What this task involves: Render the lines of the records between the one containing "Locate an element on the screen. Image" and the one containing "I want to click", inclusive, as a Markdown table with columns Row and Line. Omit blank lines, and leave the pictures out.

Entries provided:

-.-.-

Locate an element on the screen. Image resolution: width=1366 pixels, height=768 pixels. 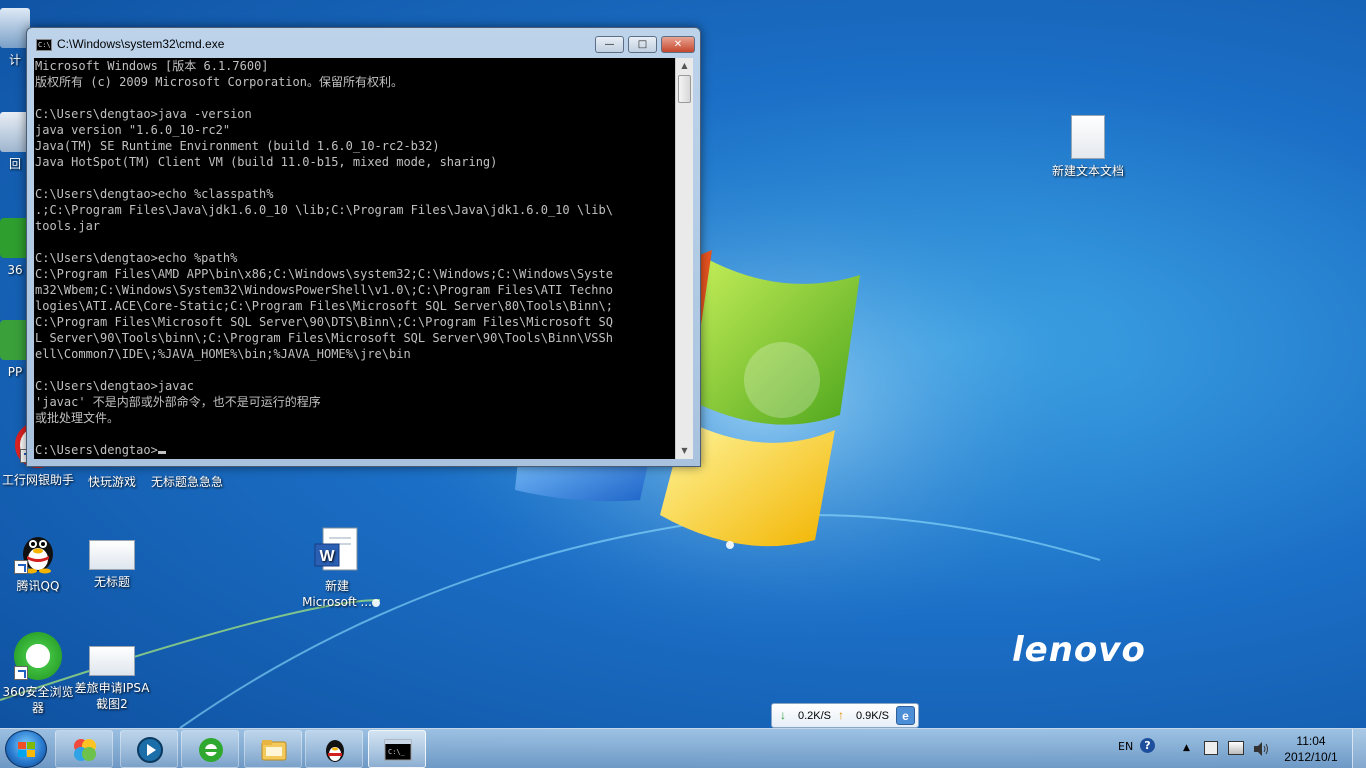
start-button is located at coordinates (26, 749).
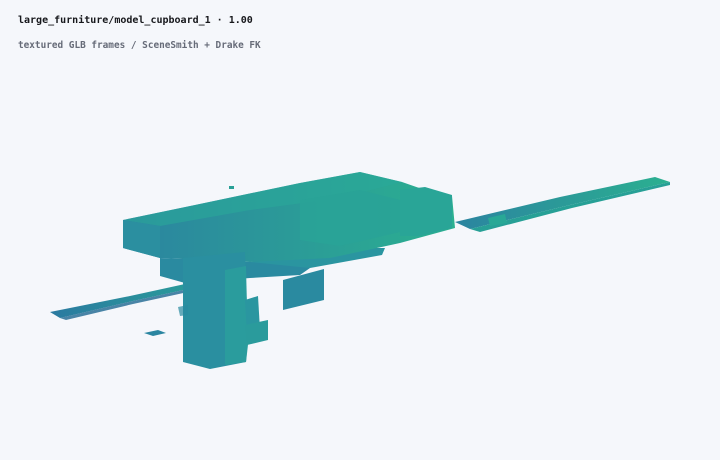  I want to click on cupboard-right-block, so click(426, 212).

-.-.-

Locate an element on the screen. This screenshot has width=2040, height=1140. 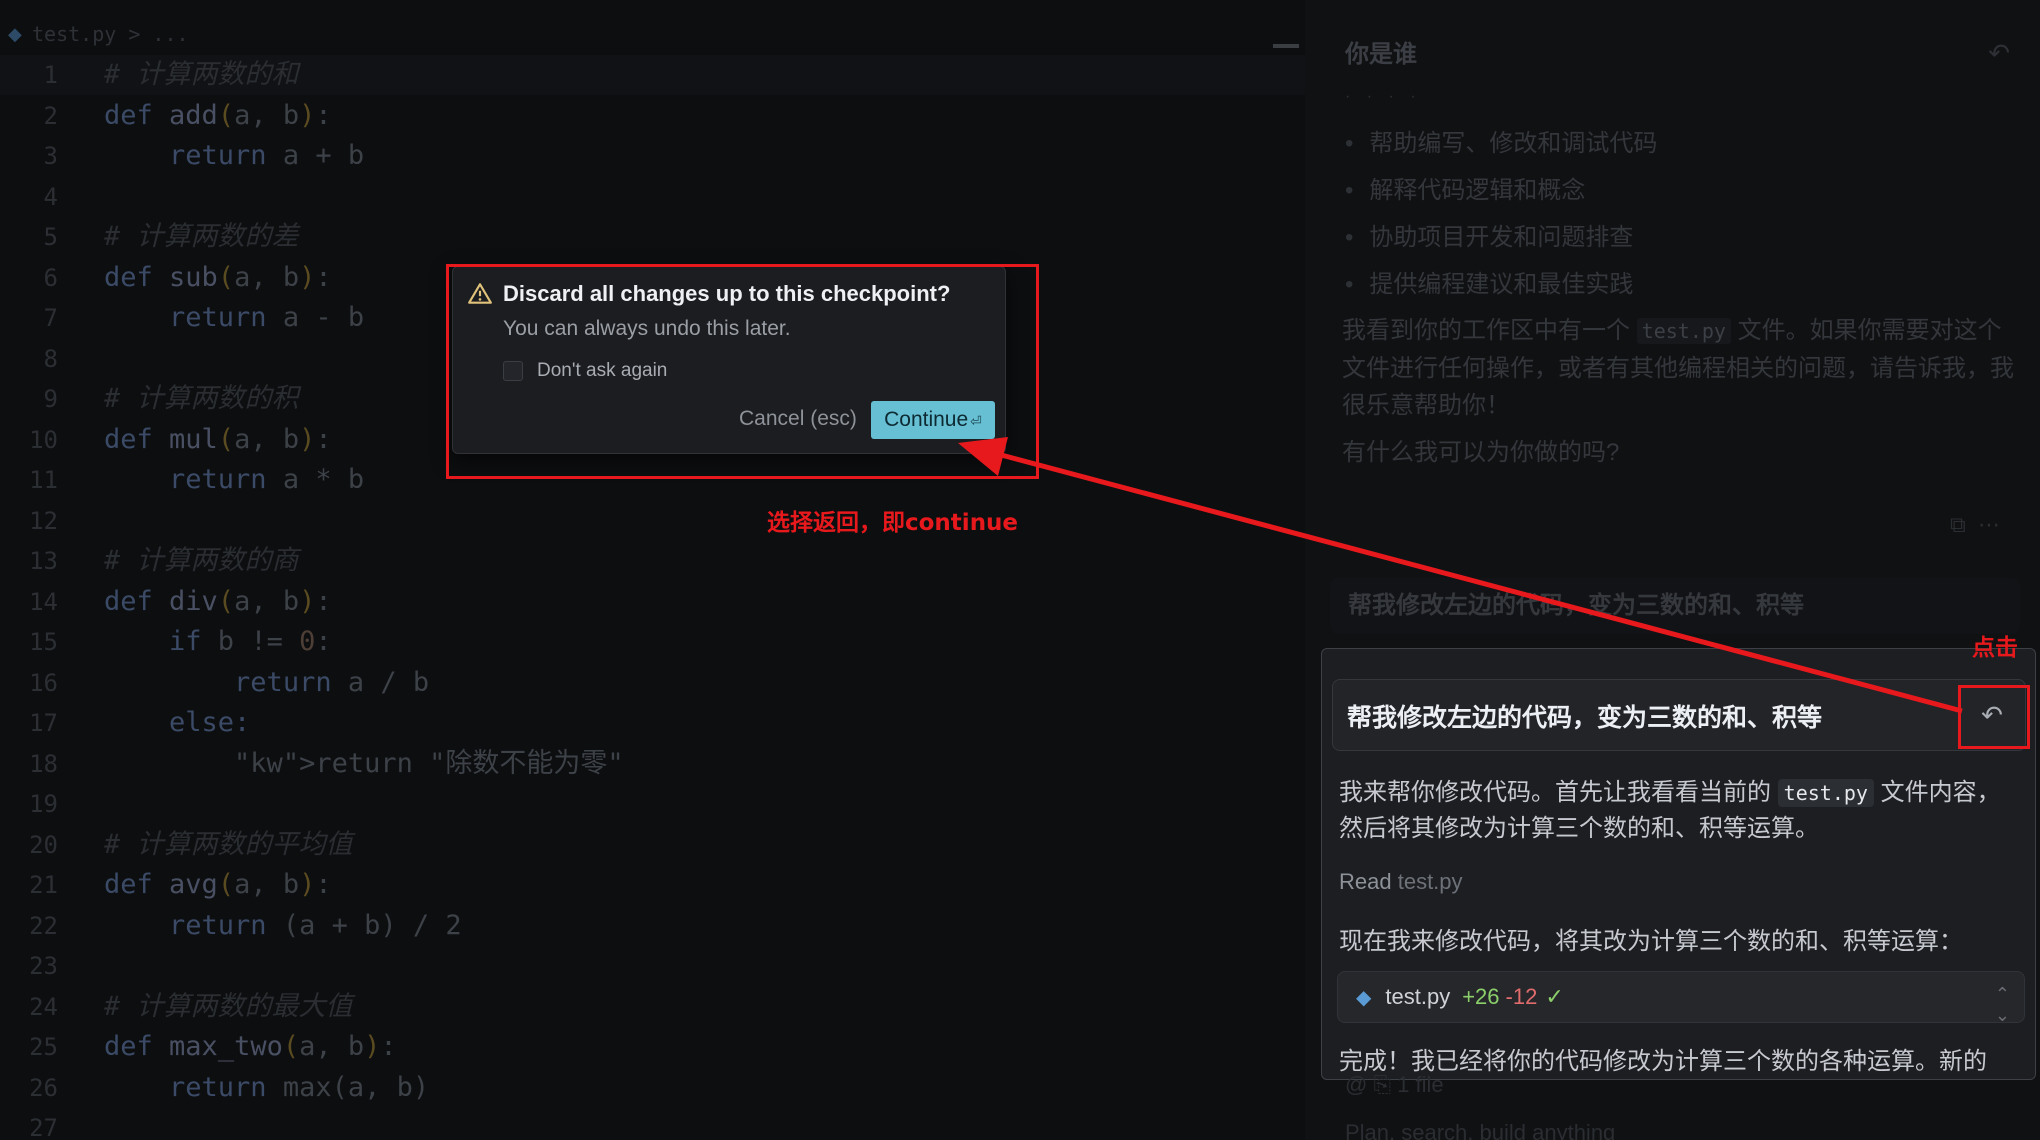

-.-.-

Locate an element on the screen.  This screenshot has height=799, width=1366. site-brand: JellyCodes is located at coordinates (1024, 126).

-.-.-

Response to this task:
| Row | Line |
|---|---|
| 1 | Locate an element on the screen. Image resolution: width=1366 pixels, height=768 pixels.  |
| 2 | start-button is located at coordinates (26, 749). |
| 3 |   I want to click on cupboard-right-block, so click(426, 212). |